Crédit d’impôt phono. : 400 nouveaux talents soutenus chaque année

Les syndicats de producteurs publient une étude d’évaluation du crédit d’impôt à la production phonographique (CIPP). Ce bilan témoigne du caractère vertueux et structurant du dispositif que les producteurs du Snep et de l’UPFI espèrent voir prolonger et renforcer.


Dans un contexte de réduction des dépenses publiques, le crédit d’impôt à la production phonographique – dont l’échéance est aujourd’hui fixée au 31 décembre 2019 – va-t-il être reconduit ?

C’est ce qu’espèrent les maisons de disques et labels pour qui cette manne est devenue essentielle comme en témoigne cette étude réalisé par le cabinet Xerfi à l’automne 2017 auprès de 17 sociétés de production phonographiques.

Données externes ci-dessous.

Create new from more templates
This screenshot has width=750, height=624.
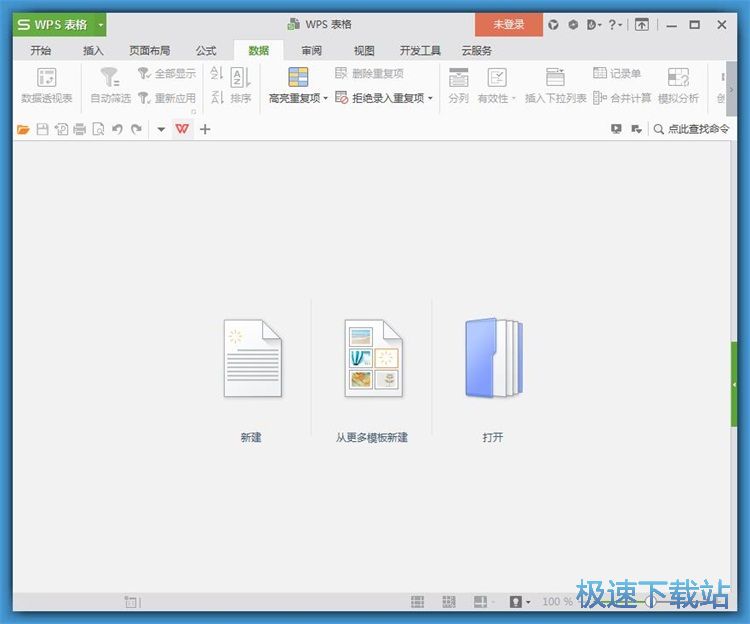(372, 359)
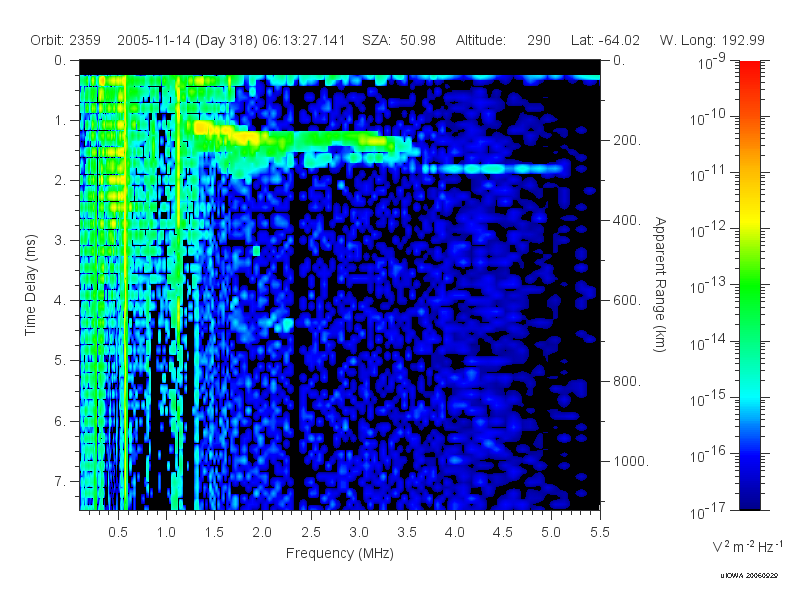The image size is (800, 600).
Task: Select the Frequency (MHz) axis title
Action: 340,553
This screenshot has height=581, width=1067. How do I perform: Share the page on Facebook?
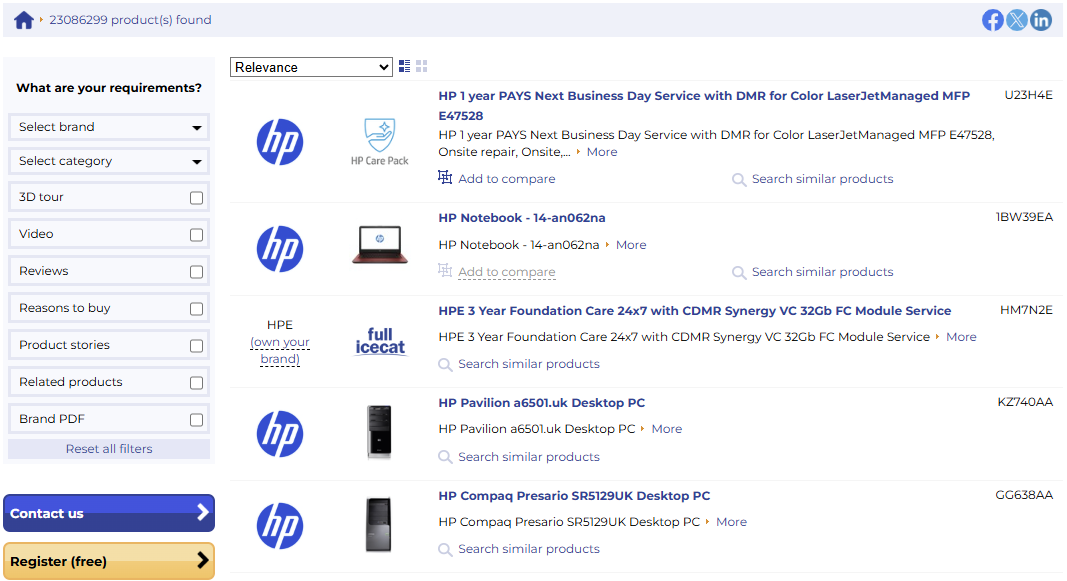992,20
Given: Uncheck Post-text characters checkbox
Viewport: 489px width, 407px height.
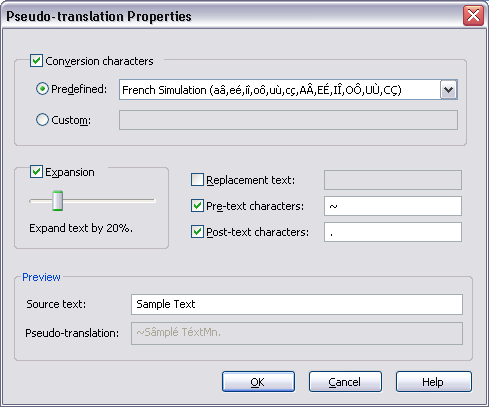Looking at the screenshot, I should [197, 231].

Les principaux enseignements du bilan :

• Aujourd’hui, le CIPP joue un rôle structurant pour accompagner une nouvelle dynamique de la production musicale en France, en particulier francophone : ce sont ainsi en moyenne plus de 400 projets de nouveaux talents dans tous les styles musicaux qui sont accompagnés et développés chaque année grâce au crédit d’impôt par des entreprises de toute taille.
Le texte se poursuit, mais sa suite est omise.